Modify the following codes for your specific dataset.
# Define dataset name
dataset_name = "eQTLsummary_demo"
... ...
8. Clean up unnecessary files¶
This step cleans up unnecessary files. It removes the unfiltered_celltypes/ directory and the filtered_celltypes/ directory.
Full code: 06_filter_clean.py.
Modify the following codes for your specific dataset.
# Define dataset name
dataset_name = "eQTLsummary_demo"
... ...
9. Prepare GWAS data for visualization¶
BrainDataPortal can visualize GWAS summary data in the form of a scatter plot. We provided a script to split the GWAS summary data to required TSV format files.
Full code: 07_gwas.py.
Modify the following codes for your specific dataset.

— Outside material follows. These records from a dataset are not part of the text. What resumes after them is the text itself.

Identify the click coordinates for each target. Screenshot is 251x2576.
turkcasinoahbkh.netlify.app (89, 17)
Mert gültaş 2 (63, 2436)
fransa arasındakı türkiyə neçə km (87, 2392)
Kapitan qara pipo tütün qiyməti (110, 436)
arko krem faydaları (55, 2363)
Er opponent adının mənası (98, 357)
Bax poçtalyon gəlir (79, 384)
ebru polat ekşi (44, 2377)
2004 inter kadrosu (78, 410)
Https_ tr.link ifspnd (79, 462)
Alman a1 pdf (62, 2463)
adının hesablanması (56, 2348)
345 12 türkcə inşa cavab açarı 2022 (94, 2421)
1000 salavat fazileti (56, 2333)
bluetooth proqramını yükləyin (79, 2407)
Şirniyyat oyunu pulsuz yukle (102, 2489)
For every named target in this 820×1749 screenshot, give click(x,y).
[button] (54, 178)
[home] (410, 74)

## Dataset specific parameters
dataset_name = "eQTLsummary_demo"
input_file = "PD_GWAS_with_rsIDs_hg38.tab"
gwas_chrom_col = "#chrom"
gwas_pos_col = "chromEnd"
gwas_snp_col = "rsID"
gwas_beta_col = "b"
gwas_pval_col = "p"
... ...
10. Prepare dataset information file¶
Download and modify the demo dataset information file: dataset_info.toml
Important Note
Dataset configuration file name must be dataset_info.toml.

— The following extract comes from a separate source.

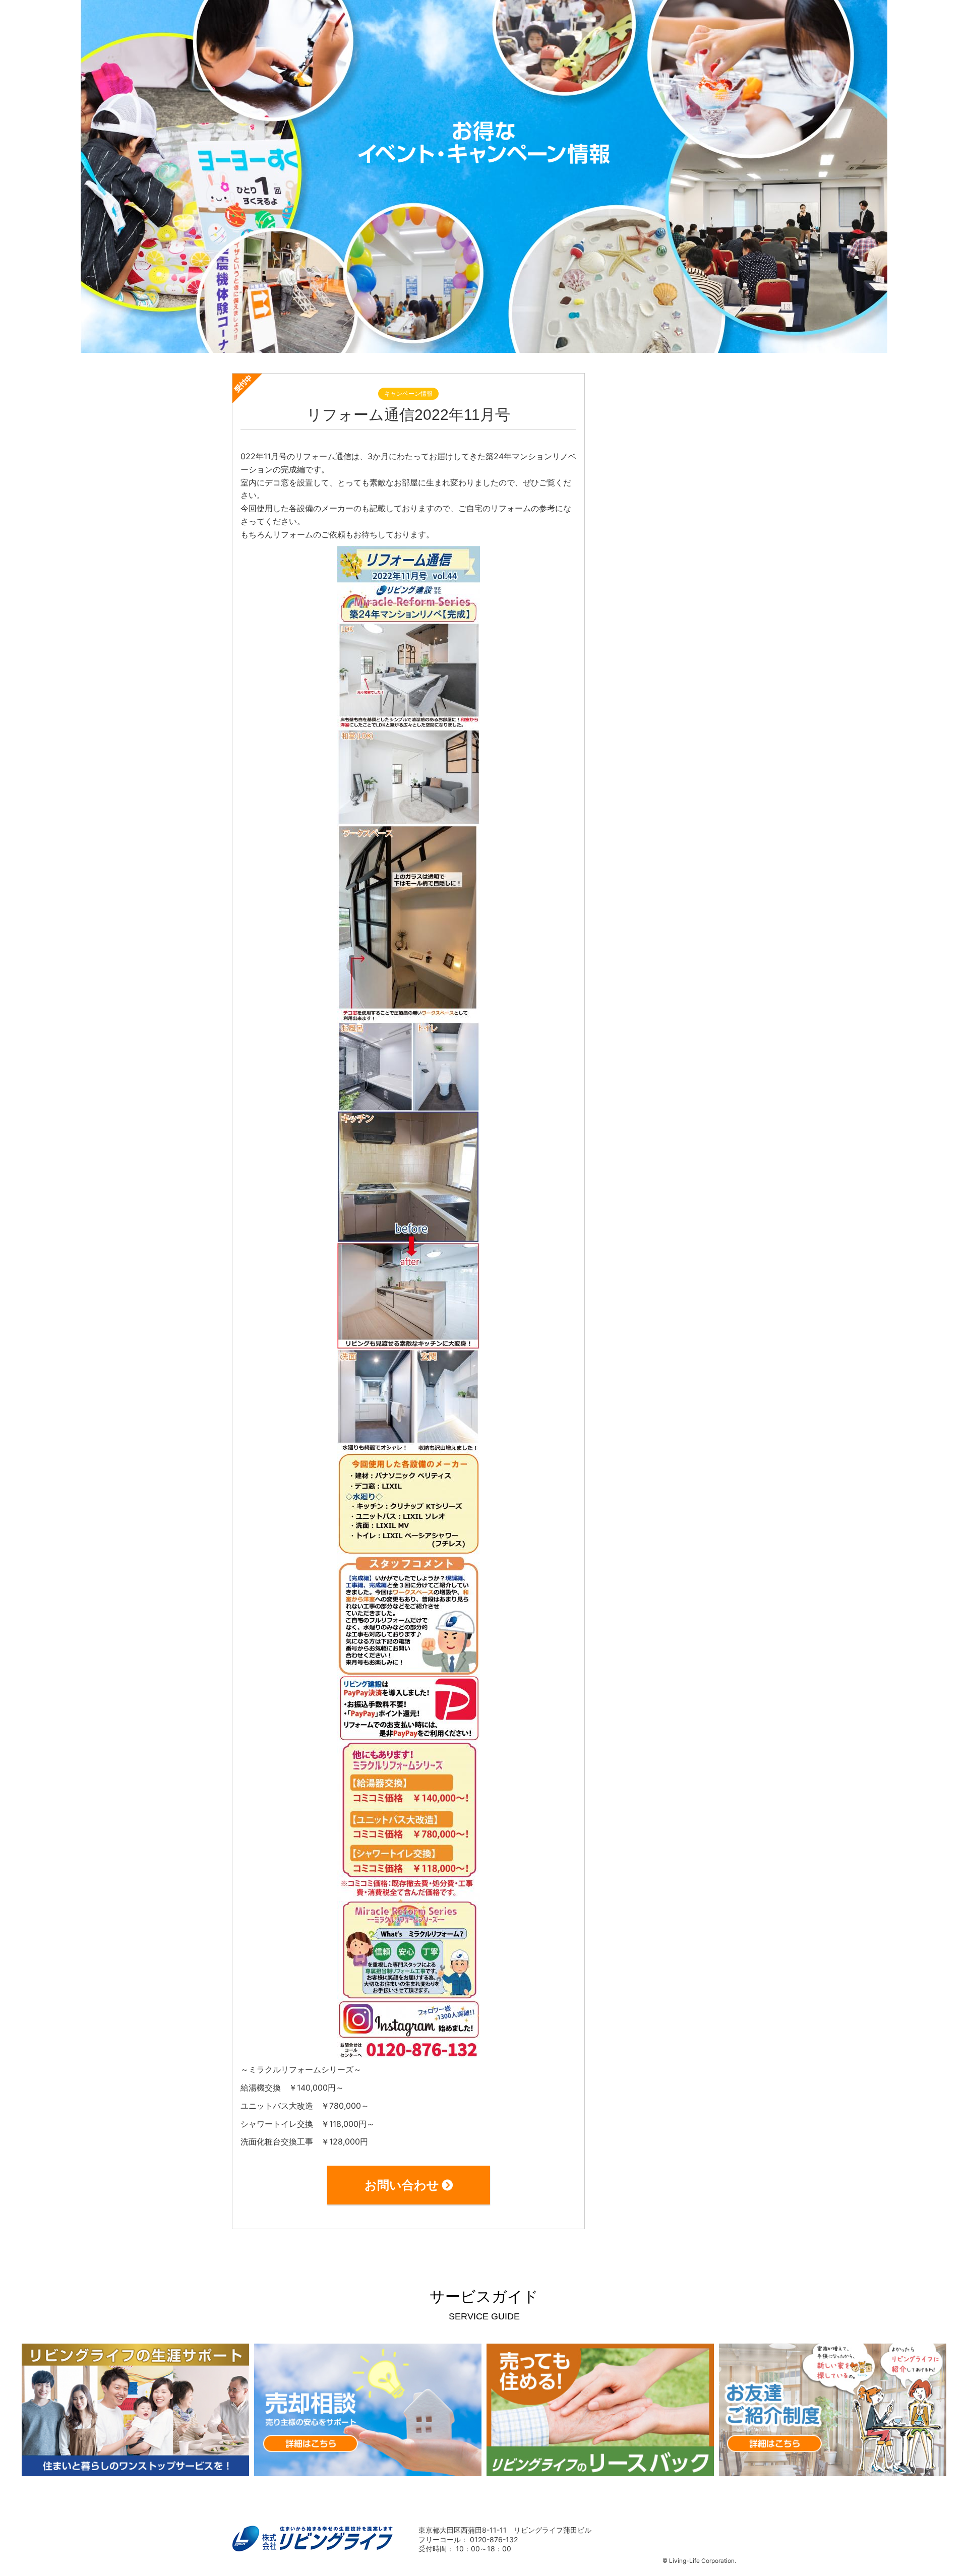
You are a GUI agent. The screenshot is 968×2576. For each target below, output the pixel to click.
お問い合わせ (402, 2185)
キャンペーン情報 (408, 393)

Here is an example of the dataset configuration file content:
[datasetfile]
file = "" ## Path to the Seurat object file
datatype = "" ## Type of the data. Options: scRNAseq, scATACseq, VisiumST, xQTL
[dataset]
dataset_name = "" ## Required: Dataset name, MUST BE UNIQUE, used to identify the dataset in the database
description = "" ## Dataset description
PI_full_name = "" ## Principal Investigator (PI) full name
PI_email = "" ## PI email
first_contributor = "" ## First contributor name
first_contributor_email = "" ## First contributor email
other_contributors = "" ## Other contributors
support_grants = "" ## Support grants
other_funding_source = "" ## Other funding source
publication_DOI = "" ## DOI of the publication
publication_PMID = "" ## PMID of the publication
brain_super_region = "" ## Brain super region
brain_region = "" ## Brain region
sample_info = "" ## Sample information
sample_sheet = "" ## Sample sheet file name (Not the path, just the file name)

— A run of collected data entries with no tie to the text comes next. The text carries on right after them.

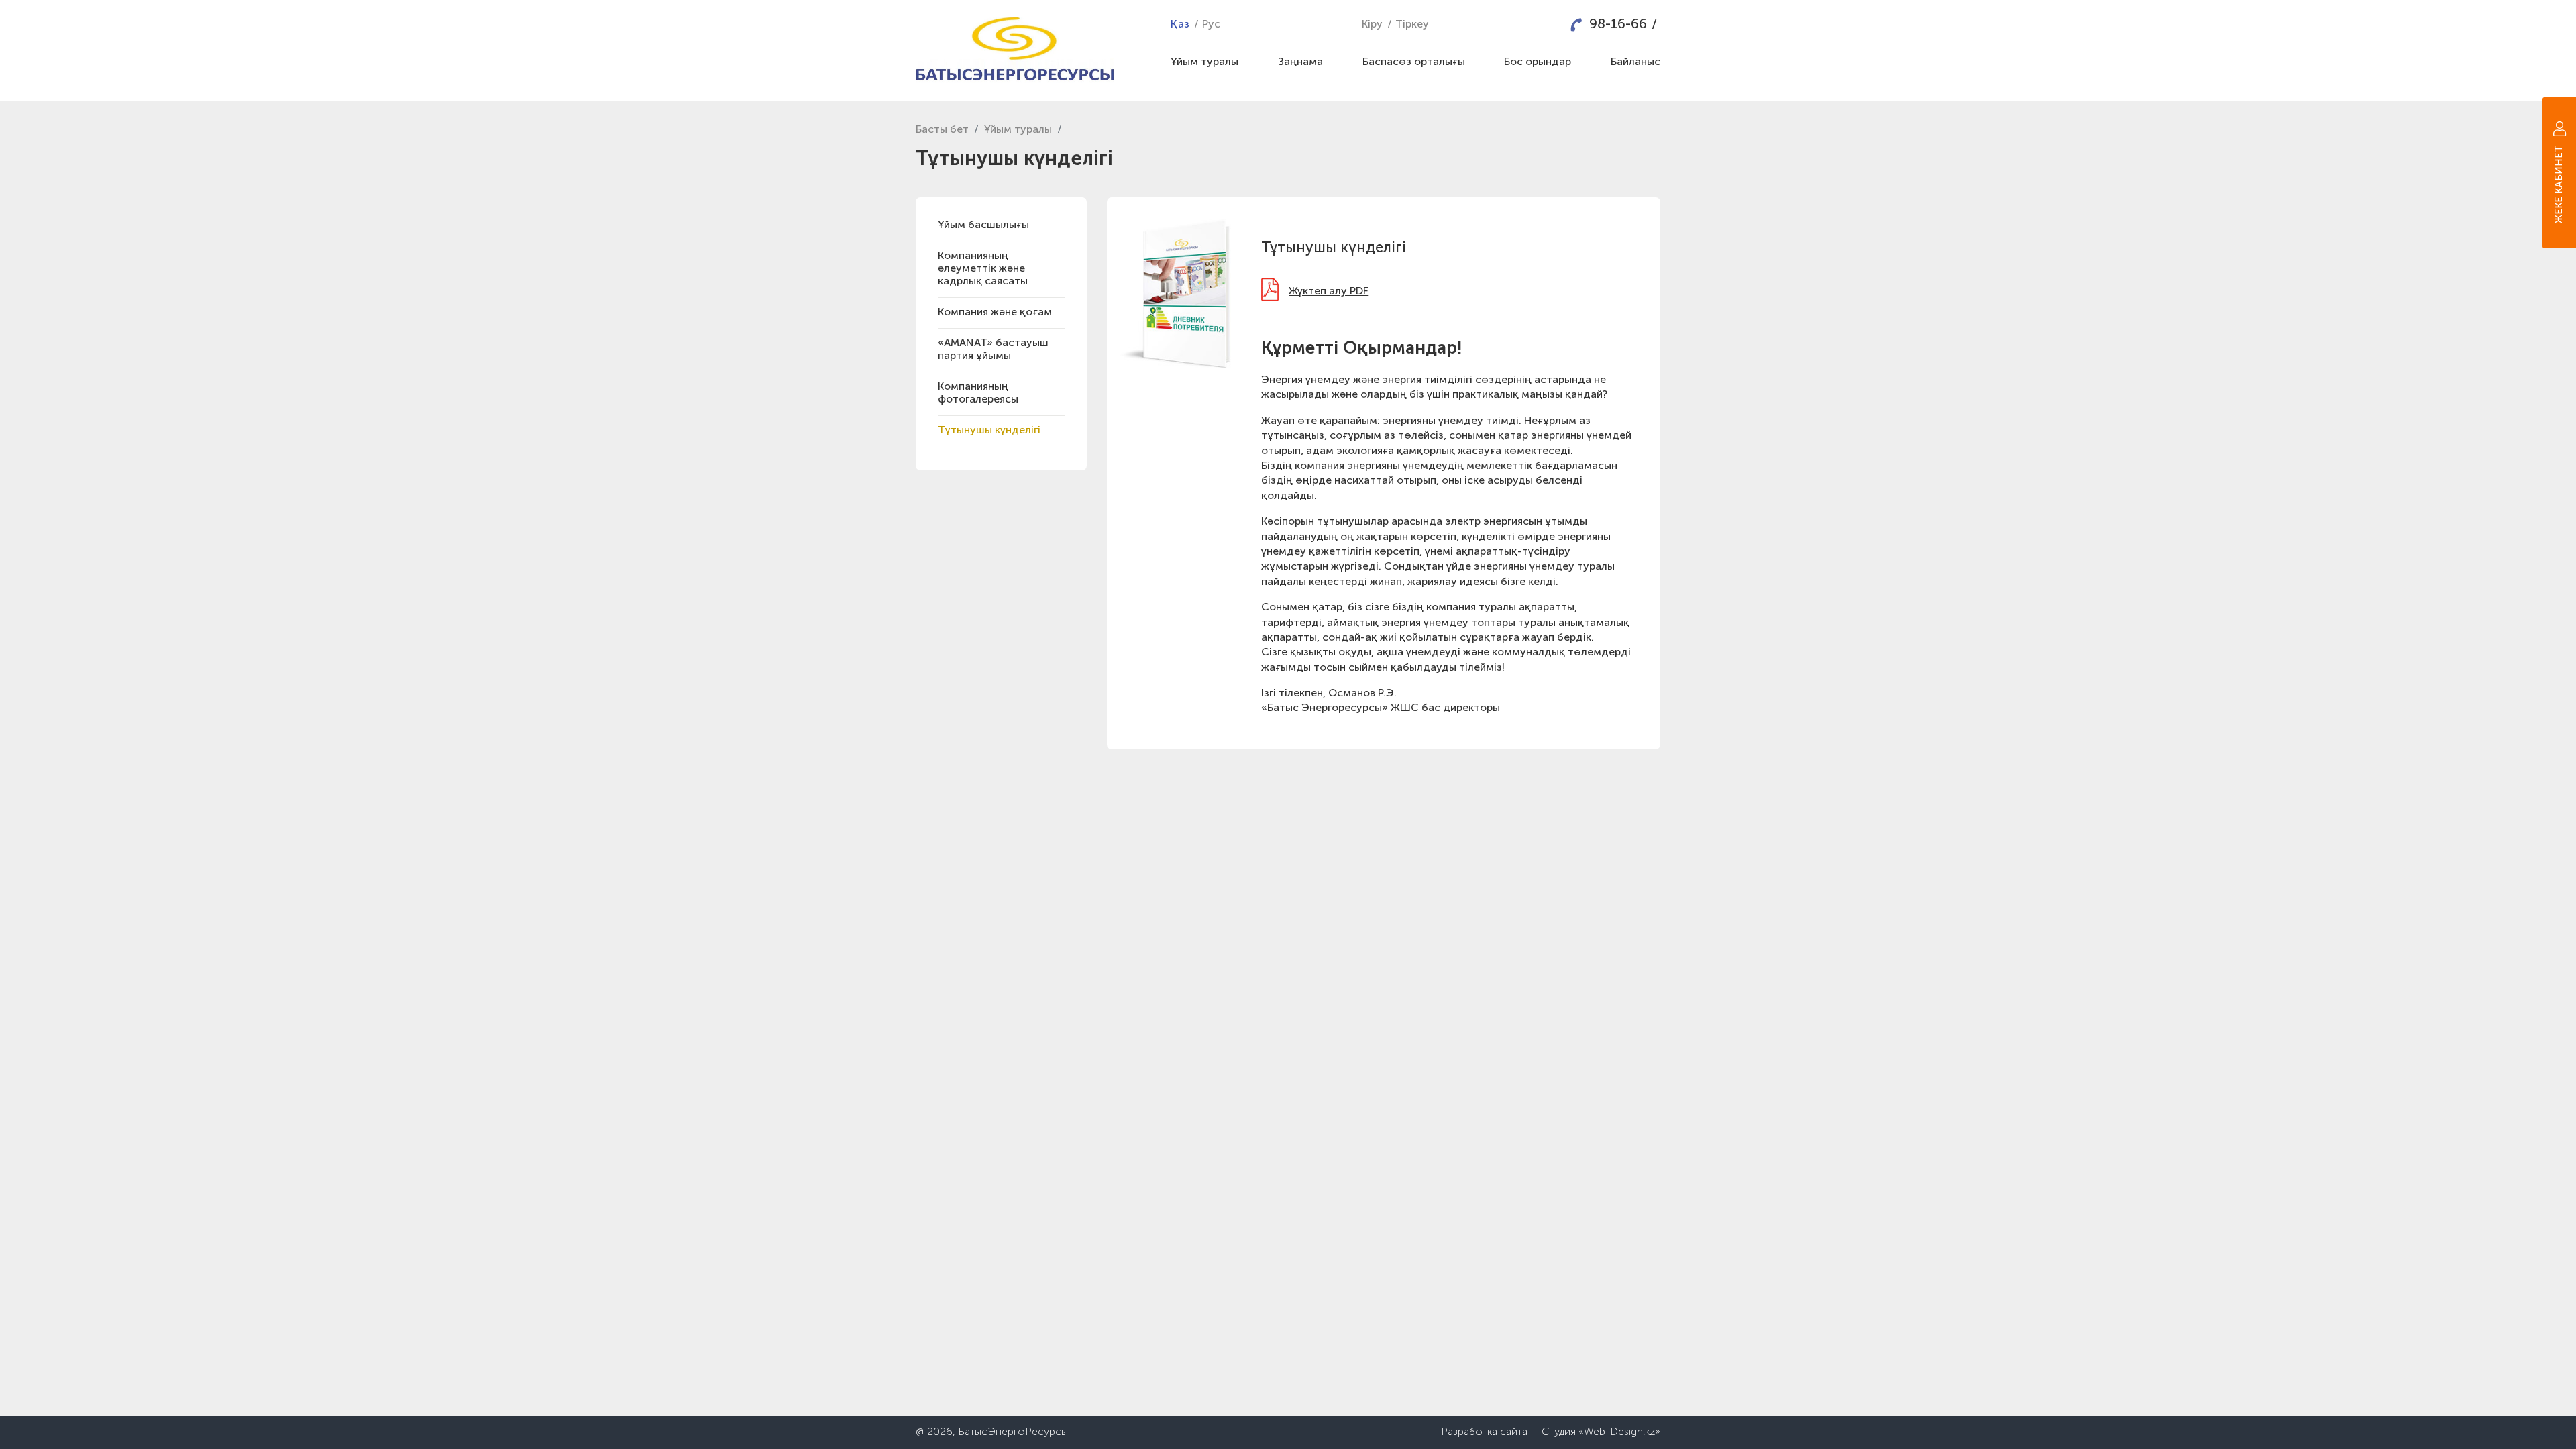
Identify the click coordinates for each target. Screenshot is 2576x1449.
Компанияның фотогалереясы (978, 393)
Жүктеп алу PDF (1328, 291)
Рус (1211, 24)
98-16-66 (1618, 25)
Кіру (1372, 24)
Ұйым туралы (1204, 62)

n_samples = 96 ## Number of samples
organism = "Homo Sapiens" ## Organism
tissue = "Brain" ## Tissue
disease = "PD" ## Disease
[study]
study_name = "Parkinson5D" ## Study name, the dataset belongs to
description = "" ## Study description
team_name = "Team Scherzer" ## Team name
lab_name = "NeuroGenomics" ## Lab name
submitter_name = "" ## Submitter name
submitter_email = "" ## Submitter email
[protocol]
protocol_id = "P002" ## Protocol ID
protocol_name = "P001_VisiumST" ## Protocol name
version = "" ## Protocol version
github_url = "" ## GitHub URL
sample_collection_summary = "" ## Sample collection summary
cell_extraction_summary = "" ## Cell extraction summary
lib_prep_summary = "" ## Library preparation summary
data_processing_summary = "" ## Data processing summary
protocols_io_DOI = "" ## protocols.io DOI
other_reference = "" ## Other reference
[meta_features]
selected_features = ["nCount_Spatial",...] ## List of selected features will be shown in the page
sample_id_column = "sample_name" ## Sample ID column in Seurat object metadata
major_cluster_column = "CellType" ## Major cluster column in Seurat object metadata
condition_column = "diagnosis" ## Condition column in Seurat object metadata
[visium_defaults]
samples = [ "BN2023", "BN1076",] ## List of sample names
features = [ "smoothed_label_s5",...] ## List of default feature names
genes = [ "SNCA",...] ## List of default gene names
11. Upload dataset¶
Upload the dataset to server folder.
After running the pipeline, there will be a dataset folder that contains all necessary files:
- The files and folders within the
your_dataset_namefolder are necessary for upload. - Upload the dataset folder named '<dataset_name>' to the server at 'backend/datasets'.
- Put the dataset configuration file named 'dataset_info.toml' to your dataset folder at 'backend/datasets/<dataset_name>'.
- Refresh the database: Go to 'Datasets Management Page '(DATASETS -> +ADD DATASET) and click 'REFRESH DB'.